CONOVER and RATLIFF, JJ., concur.

NOTES

[1] I.C. § 29-1-4-1 provides in part:

The surviving spouse of a decedent who was domiciled in Indiana at his death is entitled from the estate to an allowance of eight thousand five hundred dollars ($8,500) in personal property.

[2] At the time the agreement was executed, Indiana law allowed a surviving widow an allowance of $2,000. However, this statute was repealed effective January 1, 1976 in favor of a statute providing a survivor's allowance of $8,500, to the surviving spouse, regardless of sex. See Ind. Code § 29-1-4-2 repealed by Acts 1975, P.L. 288, § 51; See also Estate of Parson (1976), 168 Ind. App. 580, 344 N.E.2d 317, n. 1.

[3] In reaching its decision, the court also relied on the fact that Helen executed a Last Will and Testament in June of 1978 and two codicils in February of 1984 and January of 1987 and these instruments made no mention of the survivor's allowance described by I.C. § 29-1-4-1. The court's reasoning in this regard was that since Helen's Will — which was executed after I.C. § 29-1-4-1 was enacted — made no mention of I.C. § 29-1-4-1, Helen must have been satisfied with Glen receiving the survivor allowance.

[4] Although this agreement states Glen and Helen were married on March 14, 1968, the parties apparently concede Glen and Helen were married on September 29, 1967. Either way, the agreement was memorialized in writing after their marriage.

[5] I.C. § 29-1-2-13 provides in relevant part:

The intestate share or other expectancy which the spouse or any other heir may be entitled to may be waived at any time by a written contract, agreement or waiver signed by the party waiving such share or expectancy. The promise of marriage, in the absence of fraud, shall be a sufficient consideration in the case of an agreement made before marriage.

[6] Ind. Code § 32-2-1-1 states in pertinent part:

Sec. 1. No action shall be brought in the following cases: ...

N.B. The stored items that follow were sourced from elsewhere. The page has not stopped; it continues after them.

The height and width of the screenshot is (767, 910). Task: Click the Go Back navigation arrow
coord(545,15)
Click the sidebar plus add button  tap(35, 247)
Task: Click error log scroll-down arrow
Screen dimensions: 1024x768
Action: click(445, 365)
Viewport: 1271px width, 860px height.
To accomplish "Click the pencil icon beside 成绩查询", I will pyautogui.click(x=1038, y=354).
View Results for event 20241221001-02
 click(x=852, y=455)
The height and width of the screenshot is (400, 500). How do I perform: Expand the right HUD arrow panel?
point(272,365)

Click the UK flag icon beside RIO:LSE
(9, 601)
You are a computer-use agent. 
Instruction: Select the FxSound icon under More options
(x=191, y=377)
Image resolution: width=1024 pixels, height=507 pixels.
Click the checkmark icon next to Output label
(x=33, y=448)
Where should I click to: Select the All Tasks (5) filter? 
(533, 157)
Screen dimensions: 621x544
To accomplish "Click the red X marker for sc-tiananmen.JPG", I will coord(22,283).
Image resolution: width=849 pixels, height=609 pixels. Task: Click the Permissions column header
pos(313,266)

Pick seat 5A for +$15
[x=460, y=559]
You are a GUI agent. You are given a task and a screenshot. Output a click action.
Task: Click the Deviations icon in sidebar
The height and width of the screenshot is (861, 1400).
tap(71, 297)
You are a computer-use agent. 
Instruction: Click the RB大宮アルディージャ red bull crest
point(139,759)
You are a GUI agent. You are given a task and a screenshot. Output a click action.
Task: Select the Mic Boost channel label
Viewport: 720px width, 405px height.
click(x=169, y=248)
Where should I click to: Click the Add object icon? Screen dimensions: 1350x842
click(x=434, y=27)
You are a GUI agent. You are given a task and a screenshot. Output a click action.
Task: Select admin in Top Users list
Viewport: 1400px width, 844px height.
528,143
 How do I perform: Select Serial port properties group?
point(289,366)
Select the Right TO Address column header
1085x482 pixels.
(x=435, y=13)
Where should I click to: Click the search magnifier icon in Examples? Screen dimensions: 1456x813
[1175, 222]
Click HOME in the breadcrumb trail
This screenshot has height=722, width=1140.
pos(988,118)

Third. To charge any person upon any agreement or promise made in consideration of marriage ... Unless the promise, contract or agreement upon which such action shall be brought, or some memorandum or note thereof, shall be in writing, and signed by the party to be charged therewith, or by some person thereunto by him lawfully authorized, exception however, leases not exceeding the term of three years.